Tuesday, February 14, 2006

Presidential Handicapping

For the life of me, I can't understand why George Allen would be at the top of the list unless the sample is biased toward Virginia Republicans for some reason. His appeal is inexplicable to me -- too much of the jock (or at least the son of a jock) politician in him for me. Besides, he's completely unreliable on social issues. Every politician is a balance of ambition and principle. Allen's meter tips too far toward ambition for me.

As I have admitted in the past I have a soft spot for McCain based on personal experience with the guy. His two biggest assets are the fact that he is rock-solid on national security (the Ombudsman has opined on occasion that he's too much of a hawk which is really saying something in my book), a squish on stem cell research (bad) and God knows what he would do in terms of staffing the federal agencies. I fear significant leftward drift. On the other hand, we Republicans are royalists to the core and I don't think the party can bring itself to reject someone who ran second last time and has been, more or less, a good team player for President Bush, especially on Iraq and terrorism. Besides, he is easily the most electable of the bunch, especially if he takes a conservative carpet-chewer as his number 2.

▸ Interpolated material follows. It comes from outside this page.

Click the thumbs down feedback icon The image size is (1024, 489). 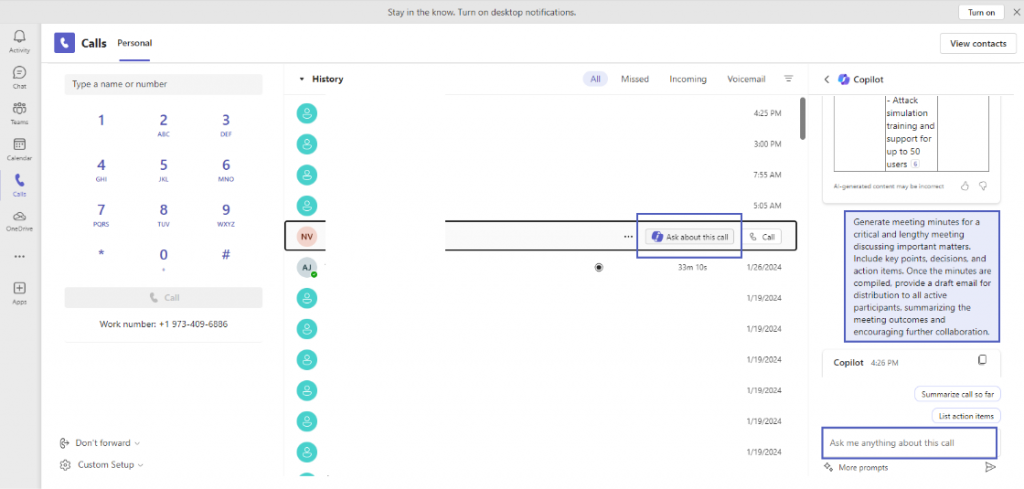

Which brings me to Sam Brownback. His campaign for president is going to be an implosion of the first order but he has the chops to be a good VP candidate and hold down the right wing in a general election contest. And he's so ambitious he'd be begging for the nomination.

The rest of the guys on this list have about as much chance of being President of the United States as your average contributor to Dr. Curmudgeon and Company. Giuliani, too compromised on social issues; never gets out of Iowa. Bill First? You jest. Did you see his speech at the 2004 convention? That's how he actually talks -- after speech coaching.

Of course, I don't regard the list as being complete. Governors have a way of coming out of nowhere and the actual entrants may look a lot different than this sampling.